This was pointed out by chief minister Buddhadeb Bhattacharjee here today at the reopening of Electrical Manufacturing Company Limited (EMC) after five-and-a-half years.
The number of such closed factories were much higher in states like Maharashtra, the chief minister said.
The list of closed units being revived seems to be getting longer with Jessop, Dunlop, Indian Iron and Steel Company (IISCO) and now EMC getting back on their tracks.
At a time when not only Indian investors but global ones, including American, Japanese, British, French and Chinese, are also evincing interest in investing in the state, we have not forgotten the prosperous units of the past and are trying our best to revive them and bring back employment to those rendered jobless, Bhattacharjee said.
The chief minister also emphasised the importance of creating more manufacturing jobs in the state through the reopening of such units. IT jobs, he said, could cater only to the educated few.

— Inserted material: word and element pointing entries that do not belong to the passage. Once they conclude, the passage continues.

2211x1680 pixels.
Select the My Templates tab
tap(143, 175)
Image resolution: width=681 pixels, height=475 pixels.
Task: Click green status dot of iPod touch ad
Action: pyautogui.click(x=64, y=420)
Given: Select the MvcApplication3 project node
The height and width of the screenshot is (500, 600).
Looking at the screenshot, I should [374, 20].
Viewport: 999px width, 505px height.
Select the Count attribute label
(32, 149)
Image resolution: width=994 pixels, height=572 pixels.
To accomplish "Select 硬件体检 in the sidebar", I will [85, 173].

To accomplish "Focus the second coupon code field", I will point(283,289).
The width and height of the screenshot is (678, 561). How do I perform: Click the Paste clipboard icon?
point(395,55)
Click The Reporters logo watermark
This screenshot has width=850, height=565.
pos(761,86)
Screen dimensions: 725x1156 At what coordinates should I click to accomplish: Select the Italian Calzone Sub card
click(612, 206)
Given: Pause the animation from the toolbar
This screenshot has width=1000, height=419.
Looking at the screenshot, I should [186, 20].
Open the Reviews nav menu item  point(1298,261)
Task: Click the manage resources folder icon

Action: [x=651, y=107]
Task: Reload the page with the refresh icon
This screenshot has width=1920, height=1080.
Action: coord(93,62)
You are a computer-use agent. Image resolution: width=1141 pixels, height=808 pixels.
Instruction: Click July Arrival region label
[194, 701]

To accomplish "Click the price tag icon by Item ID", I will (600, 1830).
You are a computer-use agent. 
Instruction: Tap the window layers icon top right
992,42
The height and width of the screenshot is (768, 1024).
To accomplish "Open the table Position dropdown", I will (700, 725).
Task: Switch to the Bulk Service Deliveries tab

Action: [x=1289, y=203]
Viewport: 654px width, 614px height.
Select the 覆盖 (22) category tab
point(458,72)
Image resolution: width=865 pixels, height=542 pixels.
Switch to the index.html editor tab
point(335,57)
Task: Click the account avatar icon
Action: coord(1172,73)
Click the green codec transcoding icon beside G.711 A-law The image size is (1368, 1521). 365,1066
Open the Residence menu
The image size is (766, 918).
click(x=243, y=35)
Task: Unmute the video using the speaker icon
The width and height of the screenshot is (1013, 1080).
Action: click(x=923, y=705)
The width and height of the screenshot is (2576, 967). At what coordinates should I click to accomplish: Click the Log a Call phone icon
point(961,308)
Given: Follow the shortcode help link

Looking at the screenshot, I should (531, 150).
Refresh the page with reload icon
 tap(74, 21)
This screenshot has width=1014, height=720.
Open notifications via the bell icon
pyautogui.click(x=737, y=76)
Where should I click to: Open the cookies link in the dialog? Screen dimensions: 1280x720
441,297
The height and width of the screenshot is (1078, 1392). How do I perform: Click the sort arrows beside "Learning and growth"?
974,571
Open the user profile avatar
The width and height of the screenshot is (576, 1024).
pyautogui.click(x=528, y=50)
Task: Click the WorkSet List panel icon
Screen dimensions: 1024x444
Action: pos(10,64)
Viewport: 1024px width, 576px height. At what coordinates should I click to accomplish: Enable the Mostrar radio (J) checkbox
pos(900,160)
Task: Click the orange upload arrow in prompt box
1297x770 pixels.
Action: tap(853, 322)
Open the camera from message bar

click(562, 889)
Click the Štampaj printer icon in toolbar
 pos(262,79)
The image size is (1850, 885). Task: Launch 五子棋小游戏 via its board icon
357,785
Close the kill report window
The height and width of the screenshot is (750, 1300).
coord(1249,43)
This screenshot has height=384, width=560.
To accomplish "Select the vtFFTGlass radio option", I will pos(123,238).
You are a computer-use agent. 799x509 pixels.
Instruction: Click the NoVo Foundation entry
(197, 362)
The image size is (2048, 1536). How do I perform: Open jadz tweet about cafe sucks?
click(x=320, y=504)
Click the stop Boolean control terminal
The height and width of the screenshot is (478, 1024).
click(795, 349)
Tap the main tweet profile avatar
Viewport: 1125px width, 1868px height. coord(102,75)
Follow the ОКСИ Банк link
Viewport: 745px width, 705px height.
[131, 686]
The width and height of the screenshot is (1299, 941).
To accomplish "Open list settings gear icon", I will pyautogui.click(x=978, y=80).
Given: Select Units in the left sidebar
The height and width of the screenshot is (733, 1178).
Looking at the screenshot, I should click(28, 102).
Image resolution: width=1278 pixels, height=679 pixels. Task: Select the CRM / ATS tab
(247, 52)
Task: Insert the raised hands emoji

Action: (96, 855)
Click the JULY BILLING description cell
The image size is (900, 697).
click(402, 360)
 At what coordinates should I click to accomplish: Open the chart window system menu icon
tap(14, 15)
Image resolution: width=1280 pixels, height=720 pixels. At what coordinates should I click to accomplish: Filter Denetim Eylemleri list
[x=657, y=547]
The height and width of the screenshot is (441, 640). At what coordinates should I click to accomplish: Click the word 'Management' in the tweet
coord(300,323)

EMC, owned earlier by the family of Union commerce and industry minister Kamal Nath, has three units in Bengal, at Beliaghata, Jessore Road and Agarpara, and another facility at Naini, Allahabad.
The revival package to BIFR was proposed by a group of industrialists Sunder Lal Dunger, Aditya Bagree, Manoj Toshniwal and Ramesh Chandra Bardia. The proposal envisages jobs to 500 workers, with 300 getting direct employment.
The quality of production is no longer the responsibility of the management but the trade unions will also have to take equal responsibility if such big engineering and manufacturing units are to be revived, Bhattacharjee said.
While the tower works at Beliaghata and Naini as well as the casting and forging facility at Agarpara will commence operations next month, the 10 acre plot on Jessore Road is yet to be developed.